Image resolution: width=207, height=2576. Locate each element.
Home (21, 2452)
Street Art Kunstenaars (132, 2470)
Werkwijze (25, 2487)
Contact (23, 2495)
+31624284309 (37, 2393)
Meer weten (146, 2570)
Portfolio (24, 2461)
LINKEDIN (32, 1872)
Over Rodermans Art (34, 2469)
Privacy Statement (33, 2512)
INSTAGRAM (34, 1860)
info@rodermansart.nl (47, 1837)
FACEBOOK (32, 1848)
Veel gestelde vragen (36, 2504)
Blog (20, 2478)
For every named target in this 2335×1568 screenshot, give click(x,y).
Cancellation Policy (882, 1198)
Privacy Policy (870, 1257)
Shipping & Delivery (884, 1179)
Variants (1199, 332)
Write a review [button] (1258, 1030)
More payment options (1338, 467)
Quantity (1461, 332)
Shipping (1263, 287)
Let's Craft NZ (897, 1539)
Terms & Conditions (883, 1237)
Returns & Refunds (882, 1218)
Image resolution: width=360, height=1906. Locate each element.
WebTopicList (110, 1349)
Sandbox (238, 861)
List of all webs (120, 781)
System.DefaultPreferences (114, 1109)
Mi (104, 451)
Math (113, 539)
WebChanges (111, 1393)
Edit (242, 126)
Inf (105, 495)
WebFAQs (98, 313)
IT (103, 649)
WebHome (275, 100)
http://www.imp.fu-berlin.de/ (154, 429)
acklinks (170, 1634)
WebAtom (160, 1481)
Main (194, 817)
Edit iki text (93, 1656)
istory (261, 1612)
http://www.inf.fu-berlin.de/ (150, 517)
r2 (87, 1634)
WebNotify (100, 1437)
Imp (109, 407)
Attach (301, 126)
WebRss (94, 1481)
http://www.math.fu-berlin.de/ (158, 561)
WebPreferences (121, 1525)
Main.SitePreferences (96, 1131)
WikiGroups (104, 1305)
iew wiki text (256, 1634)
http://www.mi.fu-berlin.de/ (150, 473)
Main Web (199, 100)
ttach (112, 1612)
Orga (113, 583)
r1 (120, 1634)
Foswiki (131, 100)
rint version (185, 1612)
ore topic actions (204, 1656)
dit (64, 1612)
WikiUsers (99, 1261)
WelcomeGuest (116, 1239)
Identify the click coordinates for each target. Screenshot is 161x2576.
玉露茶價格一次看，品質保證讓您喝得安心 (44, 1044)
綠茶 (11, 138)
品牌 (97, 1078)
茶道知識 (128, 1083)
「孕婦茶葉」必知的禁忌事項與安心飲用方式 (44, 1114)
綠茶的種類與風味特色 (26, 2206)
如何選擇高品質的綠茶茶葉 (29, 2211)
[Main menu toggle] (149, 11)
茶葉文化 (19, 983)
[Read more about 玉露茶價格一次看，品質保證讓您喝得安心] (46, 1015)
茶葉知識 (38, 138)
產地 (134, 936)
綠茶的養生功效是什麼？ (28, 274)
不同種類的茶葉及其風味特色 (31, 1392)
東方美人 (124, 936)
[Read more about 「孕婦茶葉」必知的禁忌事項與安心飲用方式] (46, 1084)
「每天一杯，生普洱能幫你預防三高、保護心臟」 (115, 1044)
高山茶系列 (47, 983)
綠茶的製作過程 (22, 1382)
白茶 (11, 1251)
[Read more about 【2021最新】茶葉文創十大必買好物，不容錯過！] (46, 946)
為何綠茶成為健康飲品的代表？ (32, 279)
┄┄┄┄┄┄
Prompt: Only the lines above that hold "width" are wanted. Show every one of them.

Solution for this task:
Image resolution: width=207, height=2576. Locate each element.
Image resolution: width=360, height=1906. Locate each element.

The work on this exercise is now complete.